Japanese high-tech giant Toshiba Corp. announced Friday its biggest ever loss and warned it would remain mired in the red this year because of weak demand computer chips.
The group, which owns US nuclear plant maker Westinghouse, suffered a net loss of 343.6 billion yen (3.5 billion dollars) in the year to March, against a year-earlier profit of 127.4 billion yen.
It logged an annual operating loss of 250.2 billion yen, against a profit of 246.4 the previous year. Revenue slid 13 percent to 6.65 trillion yen.
"The economic downturn has appeared to hit bottom but we are not seeing a recovery yet," vice president Fumio Muraoka told reporters. "We cannot expect a rapid rebound."
He blamed the loss -- Toshiba's first in seven years -- on the global economic downturn, steeper than expected declines in semiconductor prices, and a stronger yen.
In the fiscal fourth quarter alone, Toshiba suffered a net loss of 184.0 billion yen, against a year-earlier profit of 1.25 billion yen.

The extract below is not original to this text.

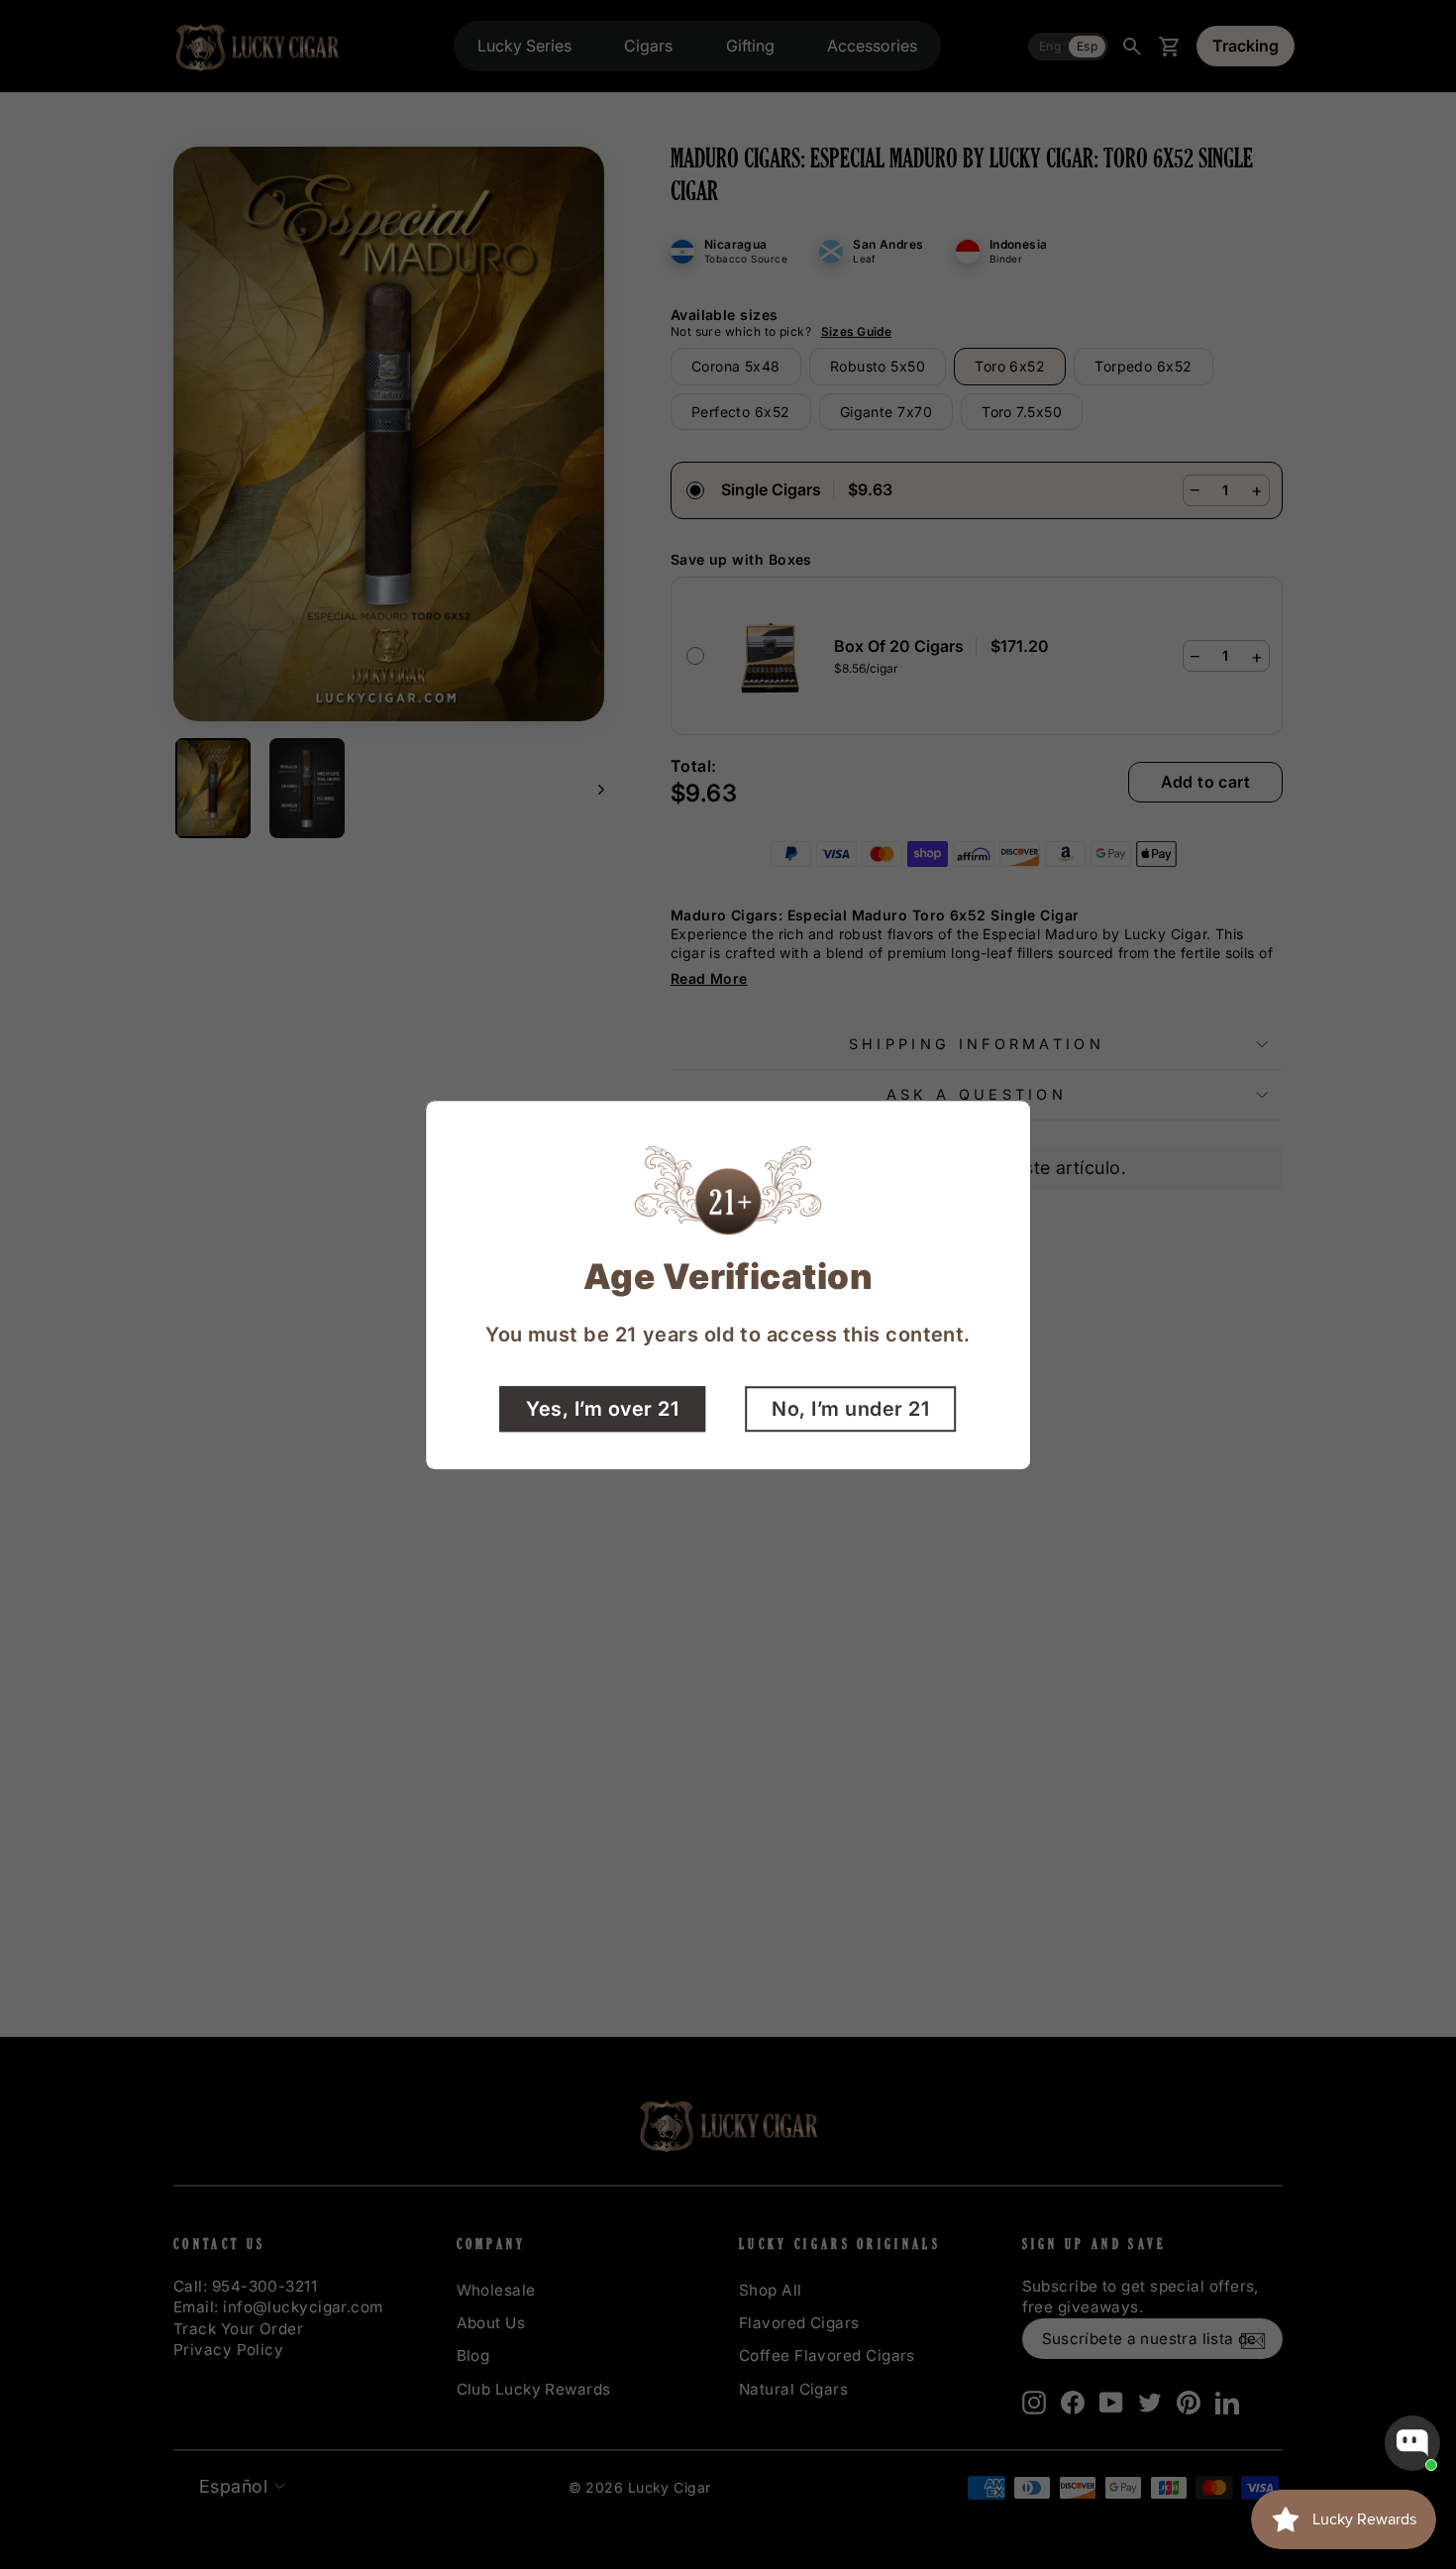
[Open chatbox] (1412, 2443)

The company's core semiconductor business fell into the red last year amid slumping demand for NAND flash memory chips used in portable digital music players and other gadgets.
Sales of nuclear energy systems were one bright spot in Toshiba's gloomy performance, helping its social infrastructure division to log an annual operating profit of 77.9 billion yen.
Toshiba said in March it was tapping vice president Norio Sasaki, an expert in nuclear power technology, to lead it through the crisis, underscoring its growing commitment to the energy industry.
The company is forecasting a net loss of 50 billion yen for the financial year to March 2010 on revenue of 6.8 trillion yen. But it aims to return to the black at the operating level with a profit of 100 billion yen.
The group, which is slashing thousands of jobs, plans to raise up to about 490 billion yen by selling shares and bonds to help pay for restructuring.
"With the significant deterioration in our finances, our stamina for structural reform is weak," said Muraoka.
"If we neglect to take action now, we will lag behind even if the global economy recovers. Speed is needed in the current conditions, and we have no time to lose," he added.
NAND flash memory prices fell 70 percent in the last fiscal year and are expected to drop 30 percent this year, Muraoka said.
The digital products division is forecast to eke out a profit this year on sales of mobile telephones and hard disk drives, while the electronics devices segment is expected to show an improvement but still remain in the red.